TO BE DONE - In the data below, quote everything from the line containing "Open 账单详情 bill" down to the line containing "Looking at the screenshot, I should [1551, 781].", both lines included. Copy each line word for word.

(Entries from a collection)
******

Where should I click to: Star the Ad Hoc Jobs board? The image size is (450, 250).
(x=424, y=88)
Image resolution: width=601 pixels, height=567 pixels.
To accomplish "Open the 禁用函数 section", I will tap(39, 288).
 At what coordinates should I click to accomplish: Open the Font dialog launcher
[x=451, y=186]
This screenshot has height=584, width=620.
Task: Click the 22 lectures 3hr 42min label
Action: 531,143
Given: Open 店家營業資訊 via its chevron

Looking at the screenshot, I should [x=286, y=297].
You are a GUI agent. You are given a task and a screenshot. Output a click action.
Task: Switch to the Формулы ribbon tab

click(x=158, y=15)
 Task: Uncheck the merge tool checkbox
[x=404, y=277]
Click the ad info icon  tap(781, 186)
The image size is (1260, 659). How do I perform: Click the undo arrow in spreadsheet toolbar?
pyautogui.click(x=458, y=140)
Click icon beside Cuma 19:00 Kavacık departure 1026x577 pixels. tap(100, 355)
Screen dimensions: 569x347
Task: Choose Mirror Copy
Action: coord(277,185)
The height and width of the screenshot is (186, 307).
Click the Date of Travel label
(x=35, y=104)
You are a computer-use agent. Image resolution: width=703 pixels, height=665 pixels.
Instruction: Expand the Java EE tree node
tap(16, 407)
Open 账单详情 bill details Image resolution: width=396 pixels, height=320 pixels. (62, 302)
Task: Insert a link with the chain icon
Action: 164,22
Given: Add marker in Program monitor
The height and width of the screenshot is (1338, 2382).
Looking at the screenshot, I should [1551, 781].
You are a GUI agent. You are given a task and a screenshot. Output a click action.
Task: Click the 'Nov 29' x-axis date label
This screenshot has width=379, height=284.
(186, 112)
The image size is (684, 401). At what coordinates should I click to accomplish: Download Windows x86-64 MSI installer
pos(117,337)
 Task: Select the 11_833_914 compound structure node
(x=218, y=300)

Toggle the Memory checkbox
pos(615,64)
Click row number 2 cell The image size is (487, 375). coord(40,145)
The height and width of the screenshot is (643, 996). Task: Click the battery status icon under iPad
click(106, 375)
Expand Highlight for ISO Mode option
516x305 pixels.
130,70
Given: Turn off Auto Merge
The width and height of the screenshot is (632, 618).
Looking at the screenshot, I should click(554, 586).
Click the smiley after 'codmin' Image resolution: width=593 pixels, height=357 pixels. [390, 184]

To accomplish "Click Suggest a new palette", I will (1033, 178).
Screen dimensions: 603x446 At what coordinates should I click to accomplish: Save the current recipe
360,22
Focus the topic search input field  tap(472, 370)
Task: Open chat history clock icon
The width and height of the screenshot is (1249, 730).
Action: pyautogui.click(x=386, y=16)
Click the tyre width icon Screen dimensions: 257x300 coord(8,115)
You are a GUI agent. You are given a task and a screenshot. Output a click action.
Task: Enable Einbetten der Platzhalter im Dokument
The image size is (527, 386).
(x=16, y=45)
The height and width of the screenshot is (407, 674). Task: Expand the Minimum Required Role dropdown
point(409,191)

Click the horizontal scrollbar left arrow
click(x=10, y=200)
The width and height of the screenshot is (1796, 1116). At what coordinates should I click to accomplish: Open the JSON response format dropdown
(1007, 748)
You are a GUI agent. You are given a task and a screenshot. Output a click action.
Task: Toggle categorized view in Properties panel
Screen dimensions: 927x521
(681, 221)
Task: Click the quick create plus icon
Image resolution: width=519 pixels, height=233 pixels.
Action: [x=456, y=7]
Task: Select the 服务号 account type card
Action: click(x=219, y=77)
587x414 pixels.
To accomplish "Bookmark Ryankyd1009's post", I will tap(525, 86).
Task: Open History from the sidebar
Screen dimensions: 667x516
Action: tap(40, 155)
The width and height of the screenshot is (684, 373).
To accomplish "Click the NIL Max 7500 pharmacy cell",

******

THE COMPLETED TASK -
Open 账单详情 bill details Image resolution: width=396 pixels, height=320 pixels. (62, 302)
Task: Insert a link with the chain icon
Action: 164,22
Given: Add marker in Program monitor
The height and width of the screenshot is (1338, 2382).
Looking at the screenshot, I should [1551, 781].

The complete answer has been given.